Yes, it’s a trendy nutritional supplement, but according to a recent study in JAMA Pediatrics, as well as some previous studies in Europe, these “good bacteria” can reduce crying in colicky babies. The JAMA study suggests that probiotics might even prevent colic.

"We do find that the baby who took the probiotic since the first week of life, they develop less number of colic and constipation in the first month of life so they improve at least the symptoms," Dr. Flavia Indrio, a pediatric gastroenterologist at the University of Bari in Italy who led the JAMA study, told NPR.

What causes colic is not clear, but according to NPR, it affects between 8 and 15 out of 100 babies. It can be so bad as to cause depression in parents, and even thoughts of infanticide.

The babies in the JAMA study were given a form of Lactobacillus reuteri, a friendly bacteria that seems to help their digestive systems mature properly. There are countless ways to compound probiotics, and the trick is to find the right one.

"There are a number of effects that we know probiotics can have," Dr. Robert Shulman, professor of pediatrics at Baylor College of Medicine, told NPR. Many probiotics seem to affect the immune system, improve the lining of the intestine and influence the balance of bacteria living in the digestive system.

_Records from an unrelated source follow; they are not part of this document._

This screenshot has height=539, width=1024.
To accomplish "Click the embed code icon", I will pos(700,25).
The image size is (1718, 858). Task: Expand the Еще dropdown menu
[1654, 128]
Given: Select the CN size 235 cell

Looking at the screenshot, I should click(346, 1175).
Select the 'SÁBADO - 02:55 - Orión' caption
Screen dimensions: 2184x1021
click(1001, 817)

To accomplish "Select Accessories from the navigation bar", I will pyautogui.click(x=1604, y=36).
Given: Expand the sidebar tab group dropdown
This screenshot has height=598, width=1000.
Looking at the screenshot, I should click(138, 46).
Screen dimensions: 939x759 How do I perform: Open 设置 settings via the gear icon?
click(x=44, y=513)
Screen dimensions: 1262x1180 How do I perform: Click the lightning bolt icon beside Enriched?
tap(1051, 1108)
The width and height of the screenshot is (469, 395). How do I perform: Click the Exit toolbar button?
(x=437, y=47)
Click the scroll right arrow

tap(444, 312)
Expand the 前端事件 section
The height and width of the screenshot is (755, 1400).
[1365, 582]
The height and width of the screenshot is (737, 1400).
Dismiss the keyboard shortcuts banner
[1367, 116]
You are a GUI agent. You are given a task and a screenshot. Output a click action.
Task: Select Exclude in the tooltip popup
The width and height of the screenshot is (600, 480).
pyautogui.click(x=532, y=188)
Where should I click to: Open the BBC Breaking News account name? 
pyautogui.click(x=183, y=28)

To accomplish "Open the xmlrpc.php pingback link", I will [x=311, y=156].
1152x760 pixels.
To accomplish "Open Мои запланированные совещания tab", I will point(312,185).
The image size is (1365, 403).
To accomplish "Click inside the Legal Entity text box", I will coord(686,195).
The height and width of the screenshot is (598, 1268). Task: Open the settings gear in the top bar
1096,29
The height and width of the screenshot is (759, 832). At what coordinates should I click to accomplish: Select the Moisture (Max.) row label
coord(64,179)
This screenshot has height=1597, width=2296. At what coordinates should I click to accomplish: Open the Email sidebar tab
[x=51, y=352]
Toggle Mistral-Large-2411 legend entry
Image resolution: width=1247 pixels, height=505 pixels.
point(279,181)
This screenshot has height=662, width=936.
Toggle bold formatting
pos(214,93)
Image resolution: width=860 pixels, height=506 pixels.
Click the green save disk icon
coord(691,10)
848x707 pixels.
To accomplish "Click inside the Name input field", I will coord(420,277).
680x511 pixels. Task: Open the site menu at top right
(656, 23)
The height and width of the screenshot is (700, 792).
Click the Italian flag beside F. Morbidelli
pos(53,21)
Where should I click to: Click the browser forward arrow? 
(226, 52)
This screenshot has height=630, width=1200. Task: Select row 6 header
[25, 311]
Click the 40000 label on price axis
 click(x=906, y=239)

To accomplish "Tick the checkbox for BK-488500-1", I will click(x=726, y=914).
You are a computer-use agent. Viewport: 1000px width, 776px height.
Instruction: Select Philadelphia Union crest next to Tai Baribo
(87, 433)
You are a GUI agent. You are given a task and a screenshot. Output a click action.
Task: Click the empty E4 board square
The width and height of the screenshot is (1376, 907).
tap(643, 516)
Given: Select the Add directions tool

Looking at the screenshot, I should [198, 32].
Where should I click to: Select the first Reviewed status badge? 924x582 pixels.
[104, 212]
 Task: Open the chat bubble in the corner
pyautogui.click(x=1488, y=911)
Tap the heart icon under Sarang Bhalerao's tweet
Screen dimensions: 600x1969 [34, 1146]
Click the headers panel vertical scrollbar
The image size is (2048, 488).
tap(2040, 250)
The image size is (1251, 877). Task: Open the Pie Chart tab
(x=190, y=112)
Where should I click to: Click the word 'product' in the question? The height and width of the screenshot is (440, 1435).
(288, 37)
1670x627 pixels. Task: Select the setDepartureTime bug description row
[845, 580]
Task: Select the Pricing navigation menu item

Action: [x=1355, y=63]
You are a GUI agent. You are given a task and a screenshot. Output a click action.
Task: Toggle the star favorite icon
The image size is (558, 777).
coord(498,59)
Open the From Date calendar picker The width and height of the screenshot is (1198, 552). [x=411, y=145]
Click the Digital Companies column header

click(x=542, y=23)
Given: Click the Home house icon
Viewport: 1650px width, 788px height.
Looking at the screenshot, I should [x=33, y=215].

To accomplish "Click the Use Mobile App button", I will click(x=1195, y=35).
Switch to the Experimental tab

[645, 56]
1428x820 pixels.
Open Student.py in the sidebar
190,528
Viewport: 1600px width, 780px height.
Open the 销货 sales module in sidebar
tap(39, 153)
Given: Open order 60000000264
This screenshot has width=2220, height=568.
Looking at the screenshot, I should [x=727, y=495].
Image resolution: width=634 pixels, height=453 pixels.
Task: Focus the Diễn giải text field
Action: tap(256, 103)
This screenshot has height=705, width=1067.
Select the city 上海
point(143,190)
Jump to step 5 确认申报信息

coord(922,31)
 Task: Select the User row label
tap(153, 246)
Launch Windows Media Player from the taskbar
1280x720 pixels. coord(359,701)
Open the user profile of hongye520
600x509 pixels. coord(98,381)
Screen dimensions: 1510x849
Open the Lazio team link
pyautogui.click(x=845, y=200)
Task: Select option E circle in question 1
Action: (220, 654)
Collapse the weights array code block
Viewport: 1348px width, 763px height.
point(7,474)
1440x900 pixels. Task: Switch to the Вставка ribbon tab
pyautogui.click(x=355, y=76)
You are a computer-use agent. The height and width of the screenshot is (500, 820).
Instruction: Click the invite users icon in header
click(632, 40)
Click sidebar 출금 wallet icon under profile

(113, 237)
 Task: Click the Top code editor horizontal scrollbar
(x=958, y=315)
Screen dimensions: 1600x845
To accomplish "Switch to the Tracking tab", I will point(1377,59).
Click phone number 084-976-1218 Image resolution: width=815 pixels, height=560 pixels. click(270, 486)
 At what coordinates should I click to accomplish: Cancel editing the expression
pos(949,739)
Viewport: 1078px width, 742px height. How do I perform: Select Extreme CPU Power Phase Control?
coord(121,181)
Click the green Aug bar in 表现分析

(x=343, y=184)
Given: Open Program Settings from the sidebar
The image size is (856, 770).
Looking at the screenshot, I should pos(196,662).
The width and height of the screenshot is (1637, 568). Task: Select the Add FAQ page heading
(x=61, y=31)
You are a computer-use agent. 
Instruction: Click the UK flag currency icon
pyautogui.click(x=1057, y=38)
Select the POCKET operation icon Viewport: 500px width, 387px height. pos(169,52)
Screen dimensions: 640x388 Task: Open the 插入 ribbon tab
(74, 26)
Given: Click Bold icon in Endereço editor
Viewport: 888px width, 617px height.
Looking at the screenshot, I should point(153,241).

But "[W]e don't really know in babies with colic exactly how these probiotics are working," he said, and cautioned that much more research is required before babies are routinely given probiotics. The bacteria seem safe, but studies also must confirm that it’s too early to know for sure that their use has no long-term risks.

So if you see probiotics in your grocery story or pharmacy marketed as a colic remedy, be skeptical, but probably not alarmed — they’re more likely to be useless than possibly harmful.

Other than treatment for colic, probiotics are being studied to treat a range of conditions in adults from eczema to inflammatory bowel disease.

If you don’t want to take supplements but do want to boost your intake of these beneficial bacteria to help digest food, make vitamins and maybe help protect against, eat yogurt (with live cultures), sauerkraut, kimchi and other fermented foods.